● REQUIREMENTS
1. Copy the part of the forum post about keeping dogs off new grass that opens with the words containing "Or will keeping" and closes with "in as needed?", without changing anything.
2. Write what comes next in the forum thread about keeping dogs off new grass seed, starting right after its last line.

* start READING PASSAGE *

# how long to keep dogs off of seed/plugs/etc?



## ktgrok (May 25, 2019)

I'm trying to figure out how to get grass in my backyard, short of laying down the money for fully sodding. I have plenty of Maya Bermuda seed I can lay, and it is coming up well in the front yard, but I'm assuming I have to keep the dogs off of new seedlings for quite some time - anyone know how long? I can sort of try to fence the areas off, and do part at a time, but will be difficult and no, I'm not going to leash walk them, I'd rather just put down more mulch (current grassless solution). Alternatively, I could buy plugs of either bermuda (maybe...not finding plugs so far) or empire zoysia (can get locally at a good price). Or checkerboard some sod down, maybe a bit at a time, but then I need to fill in the spaces between. Or can I dig up an area to put the sod squares down, like you do with plugs, just bigger, so that it is level with the bare ground? I'm assuming plugs or sod will be more tolerant of dogs more quickly than seed. Bermuda sod seems harder to find than Zoysia, for whatever reason. I can get Emerald Zoysia at a much better price but I'm a bit scared of it, lol. bermuda seems much hardier, especially with dogs on it, in my head at least.

Or will keeping them off the seeds for a short period of time be sufficient? Especially if I'm not going for perfect results, and willing to let the stuff fill in as needed?


----------



## ktgrok (May 25, 2019)

* end READING PASSAGE *
* start COLLECTED MATERIAL *

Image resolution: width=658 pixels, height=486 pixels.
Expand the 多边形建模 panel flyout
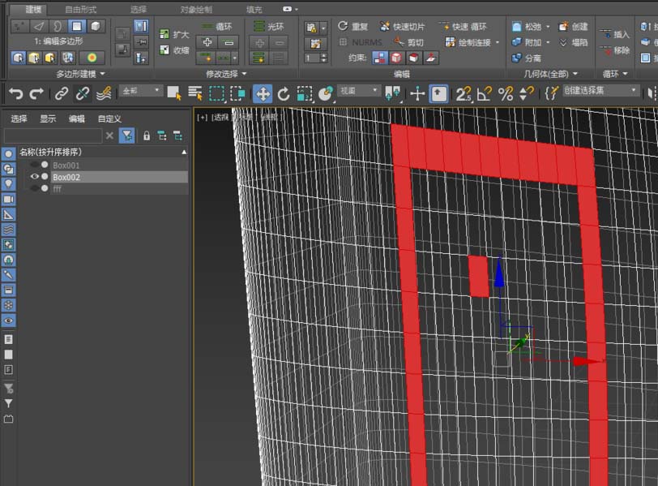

* end COLLECTED MATERIAL *

● ANSWERS PROVIDED
1.
Or will keeping them off the seeds for a short period of time be sufficient? Especially if I'm not going for perfect results, and willing to let the stuff fill in as needed?

2.
double post


----------



## ktgrok (May 25, 2019)

double post


----------



## FlowRider (Apr 7, 2019)

I did this. I would put a load of sand down somewhere you have not seeded yet. Spread it out about 3 to 6 inches thick.

Train your dogs to use this area of sand to relieve themselves. Sand is easy to keep clean and drains well. It works great.

As your lawn grows in, and get established, then you can let the dogs roam more freely. Use the sand to level your yard.


----------



## ktgrok (May 25, 2019)

FlowRider said:


> I did this. I would put a load of sand down somewhere you have not seeded yet. Spread it out about 3 to 6 inches thick.
> 
> Train your dogs to use this area of sand to relieve themselves. Sand is easy to keep clean and drains well. It works great.
> 
> As your lawn grows in, and get established, then you can let the dogs roam more freely. Use the sand to level your yard.


I have a feeling if I put sand down it would be impossible to keep the toddler out of it. She'd think it was a sandbox to play in..yuck. 
I think I can sort of fence off the seeded areas temporarily, but the problem is the seeded areas will be the areas I DO want them to use the bathroom, once it is safe to do so. The other area is the mulched area around the swingset and under the trees. I don't want them using that area s their bathroom long term.

Honestly, sodding is probably the better bet, it isn't a huge area so I could get by with one pallet, and maybe not bump it quite up to the fence, etc to make it go farther. Or sod one side, seed the other. Of course, I'm not sure how long to keep them off of sod either.


----------



## FlowRider (Apr 7, 2019)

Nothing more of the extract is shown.